One copy of the risk allele confers intermediate salt sensitivity
The Carey et al. 2012 RCT showed a clear dose-response across SLC4A5 genotypes, with heterozygous carriers having intermediate odds of salt sensitivity between A/A (highest risk) and C/C (lowest risk). The cell biology data from Gildea et al. 2018 showed that even one copy of the A allele increases NBCe2 expression and sodium transport above the C/C baseline, consistent with a codominant effect. Monitoring your blood pressure response to sodium intake — particularly when eating out frequently or consuming processed foods — is the most practical way to assess whether this intermediate genotype is clinically relevant for you.

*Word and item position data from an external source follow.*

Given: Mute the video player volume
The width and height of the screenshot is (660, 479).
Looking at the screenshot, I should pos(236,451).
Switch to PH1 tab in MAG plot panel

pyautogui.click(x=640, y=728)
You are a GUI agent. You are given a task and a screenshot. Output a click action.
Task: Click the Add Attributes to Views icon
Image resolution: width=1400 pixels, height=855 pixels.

Two copies of the risk allele confer the highest genetic risk for salt-sensitive blood pressure
The A/A genotype drives a gain-of-function in the NBCe2 sodium bicarbonate cotransporter. Gildea et al. 2018 showed that human renal proximal tubule cells from A-allele homozygotes had significantly increased NBCe2 mRNA and protein expression, elevated NHE3 (another sodium transporter) expression, and faster bicarbonate-dependent pH recovery — all consistent with greater luminal-to-basolateral sodium flux. In the kidney, this means more sodium returning to the circulation per milligram of dietary intake. Animal models reinforce the direction: SLC4A5 knockout mice develop arterial hypertension through compensatory sodium retention, and SLC4A5-deficient mice show upregulated ENaC (epithelial sodium channel) activity in the distal tubule, further amplifying sodium retention.
Population data suggest the A allele is also associated with higher habitual salt intake (Pilic & Mavrommatis 2018, P=0.037), which may reflect a genotype-driven preference for saltier foods — an unfortunate amplification of the genetic risk. If you have additional hypertension risk factors (family history, older age, obesity, Black ancestry, chronic kidney disease), the combined burden is additive.